E anche sul fronte della diagnosi, "se uno psicologo ha una formazione adeguata su canto e musica, ascoltando una persona mentre canta può individuare alcuni punti critici. Lavorando con i cantanti ovviamente questo diventa più facile. La voce cantata amplifica tutto quello che abbiamo dentro di noi. Un orecchio esperto riesce a individuare delle incertezze, dei blocchi, delle imperfezioni.
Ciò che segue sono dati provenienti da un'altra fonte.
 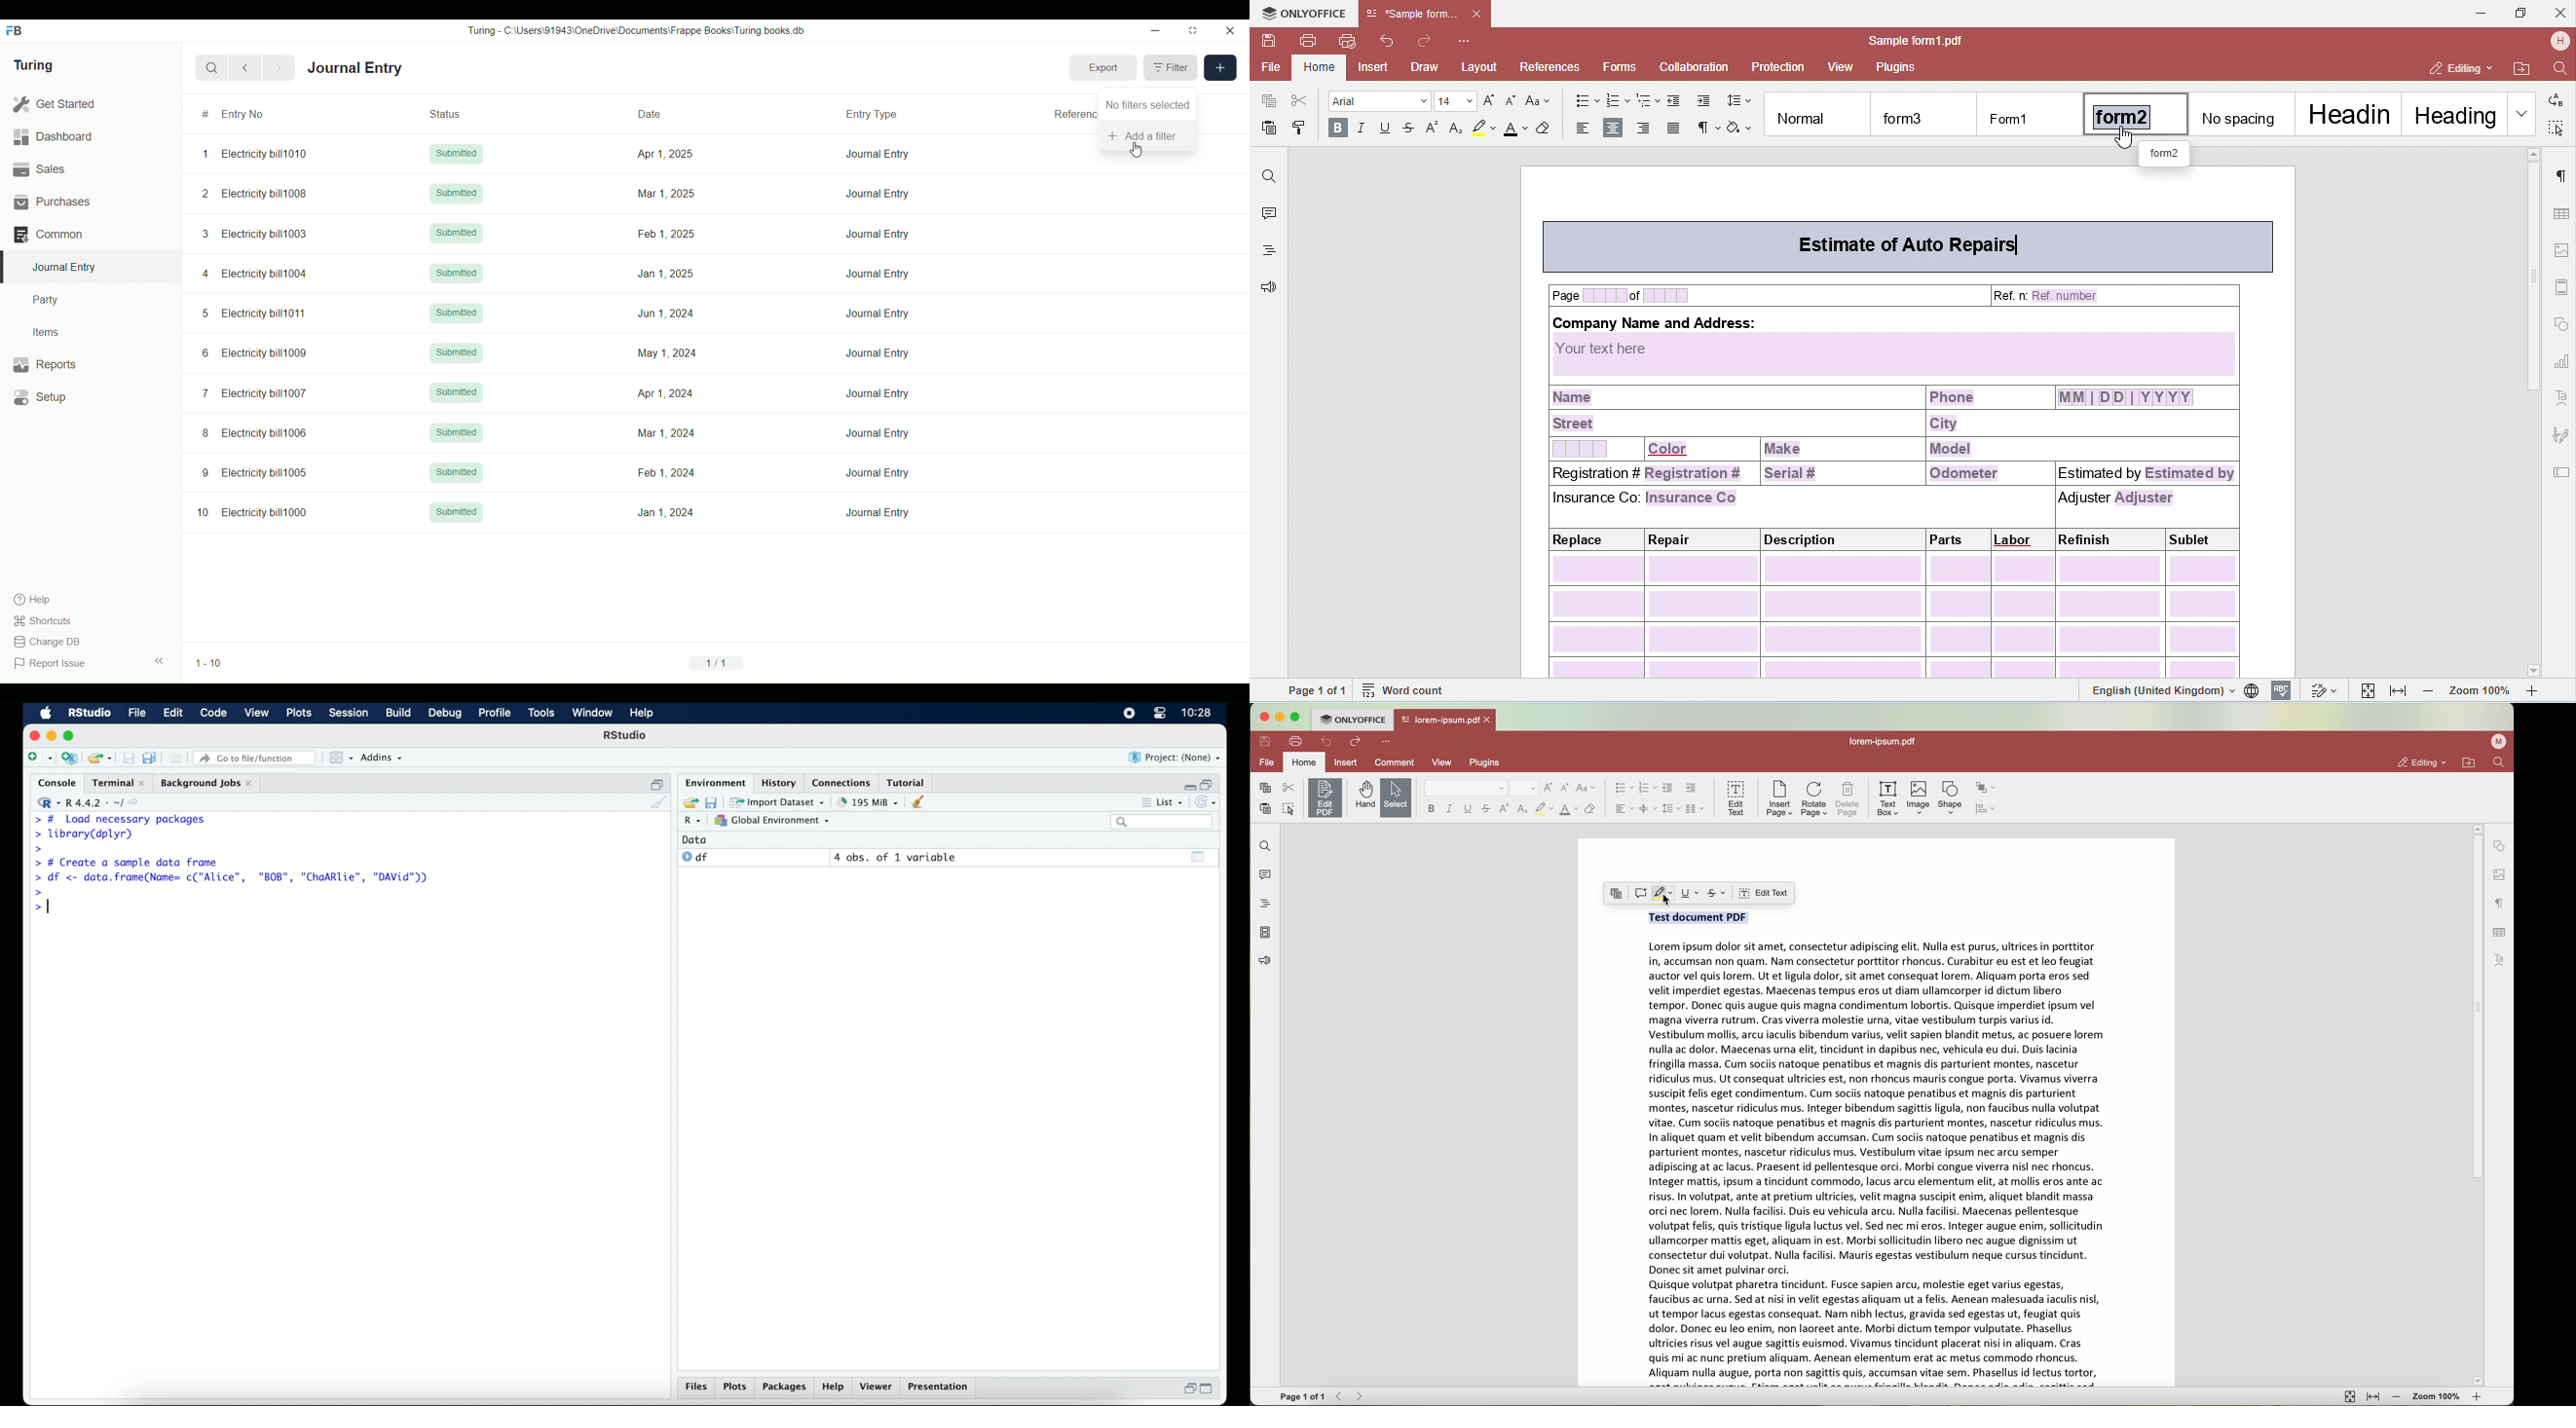 What do you see at coordinates (940, 1388) in the screenshot?
I see `presentation` at bounding box center [940, 1388].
Tutte le parti del corpo irrigidite, infatti, fanno passare meno bene la vibrazione, quindi è su quel punto che serve lavorare", evidenzia Troisi. "Ciò che spinge la voce è il diaframma, che è un 'grande telo' che raccoglie elementi sensibili alle emozioni, sensibili ai traumi. E quindi quando spinge esprime una forma che può essere analizzata", aggiunge l'esperto.  

Gli effetti psicofisici positivi del canto sono diversi. Qualche anno fa, ricorda Troisi, "abbiamo lavorato a una ricerca che ha coinvolto una decina di persone con problemi di Parkinson e Alzheimer. Quello studio dimostrò, attraverso il controllo clinico dei medici, degli evidenti benefici per i pazienti che facevano questa attività". Anche il sistema cardiovascolare se ne avvantaggia. "Il cuore si sintonizza con la vibrazione del canto e si regolarizza - illustra l'esperto - queste ormai sono evidenze assolutamente accettate, scientificamente dimostrate".  

Inoltre "sappiamo che il canto dà enormi benefici da un punto di vista dell'attivazione della muscolatura fine, del coordinamento, e poi sull'umore. Sicuramente il vecchio detto 'canta che ti passa' è veritiero. L'umore positivo innesca un circolo virtuoso sul piano del benessere", rimarca lo psicologo. Infine l'apparato scheletrico: le ossa "sono il veicolo che trasmette la vibrazione, hanno una funzione quasi di strumento musicale".